I started out on a high bank lined with green pricker vines that choke on any cast you try to make. Measure every cast or else. Ground was mostly frozen still. Maybe a quarter inch of thawed ground then hard. I didn't need to be slipping down this bank. There was a steep slide into chest deep water. I once took the slide to grab a pig, I'd have to do the same if I got lucky and hooked one here.
To make casting FnF less of a chore, I debuted one of my new 1/8th oz snag less BT special hair jig sans float. Basically, a 1/8th oz wire guard Wallyworld Tube jig with like a 2/0 or so hook. Tie on some black, red, brown, craw flash with the red thread. Toss. Repeat. Soon, I had a tell tale tick and yanked a surprised 13" smallie reverse cliff dive style.

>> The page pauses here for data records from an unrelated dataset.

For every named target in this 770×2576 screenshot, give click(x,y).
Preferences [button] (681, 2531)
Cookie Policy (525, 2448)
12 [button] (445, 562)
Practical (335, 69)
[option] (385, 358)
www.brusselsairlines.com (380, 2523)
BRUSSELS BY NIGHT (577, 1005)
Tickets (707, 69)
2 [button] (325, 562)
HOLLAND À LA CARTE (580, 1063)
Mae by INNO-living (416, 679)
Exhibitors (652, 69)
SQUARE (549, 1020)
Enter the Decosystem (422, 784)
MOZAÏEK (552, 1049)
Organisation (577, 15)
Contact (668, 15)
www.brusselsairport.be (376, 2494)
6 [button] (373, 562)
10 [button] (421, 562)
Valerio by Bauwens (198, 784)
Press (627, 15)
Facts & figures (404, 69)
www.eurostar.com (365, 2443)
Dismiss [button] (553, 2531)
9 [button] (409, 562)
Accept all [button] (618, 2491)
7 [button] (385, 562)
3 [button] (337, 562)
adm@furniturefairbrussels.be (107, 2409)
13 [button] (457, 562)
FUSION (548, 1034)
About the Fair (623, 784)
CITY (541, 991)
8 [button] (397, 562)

Always a rush to land that first cold water fish. Tells you a lot. Earlier in the day, the better. I tired of the long, high, pricker bank I left for another upstream hole. Here, I nailed 3 fish in 20 or so casts with a FnF jig free lined in 5-8' of water. The two largest, (15-15.75") were hooked under their jaw. Telling me they had picked the bait pointing down on it to where the long shank was outside their mouths when they bit the front. I just couldn't figure out which direction they can from. Soon crossed to the other side of the pool. Hooked up there quickly with the braid rod and 1/8th BT Hair special. As the jig came to the end of a log in slack- thunk! Another 15.5" SMB. Then a dink flops off the larger jig on the backswirl off a sandbar. I go to the sandbar to fish and pull another hard fighting smallmouth bass off the log from a different angle, 14".

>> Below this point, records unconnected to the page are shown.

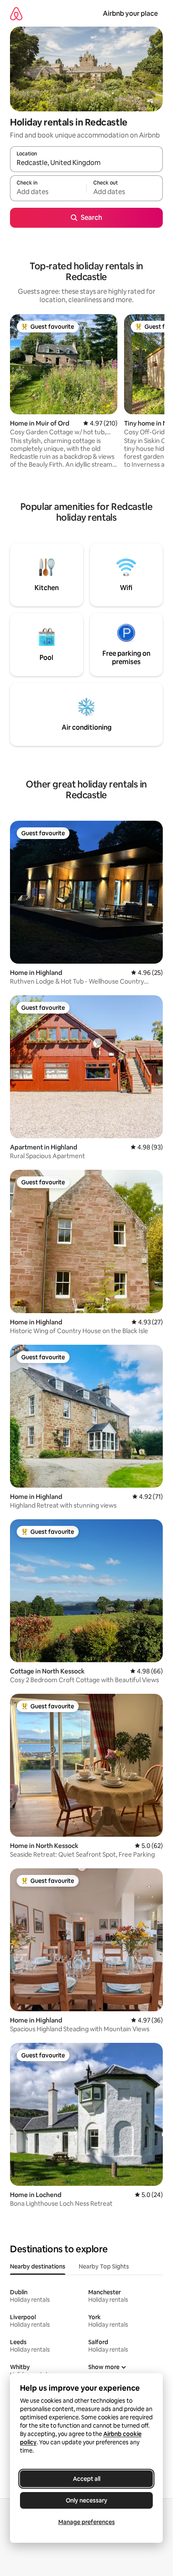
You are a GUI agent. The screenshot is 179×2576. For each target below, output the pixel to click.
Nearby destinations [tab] (37, 2266)
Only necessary (86, 2500)
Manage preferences (86, 2522)
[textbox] (48, 192)
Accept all (86, 2479)
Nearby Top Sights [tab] (104, 2266)
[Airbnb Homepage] (16, 13)
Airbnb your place (130, 13)
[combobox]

Next stop, I hit three dinks, 2 freelining, one on the float, lose what feels like a nice fish on the BT special on my braid rod (drag tightened and I'm sure I had that fish helicoptering!
Back in the car to some rip rap like they use to keep erosion from happening: Sidewalk, blacktop, etc. Not pretty, but holds fishes. Float dunks and a 12" SMB gets me to 10. I am about to quit, so I try the 1.5 RC LC imitator from Strike King Kevin Van Dam Square Bill chartreuse crank- with rattle. Parallel to the banks in the slack and not really slow. Kind of too fast. They react! Crank is bouncing along and off large rip rap, when it just stops. Hell Broke Luce! Zig-zag. Not used to braid rod getting so much abuse. I get the pig to shore with one hook of six embedded 1/4" into the skin/bone of the bottom jaw . Measures an 18.5". Thick. Biggest so far this year.
Release him downstream, from my original position firing upstream along the rip rap, into the shallowing of the eddy. Thunka, thunka, thunka, STOP! Snagged? Nope, another nice smallmouth bass of size. Fights. He's well hooked. 18"
Released downstream. Fire back the same direction. After about 5 casts, I'm really burning it in again and it stops dead like hung on a fence. Then it rips drag and feels bigger yet. Doesn't turn out to be, but maybe the coolest looking, 17":
Glad I tried the crank out, thought about it before but there was too much wood and depth for what I had brought.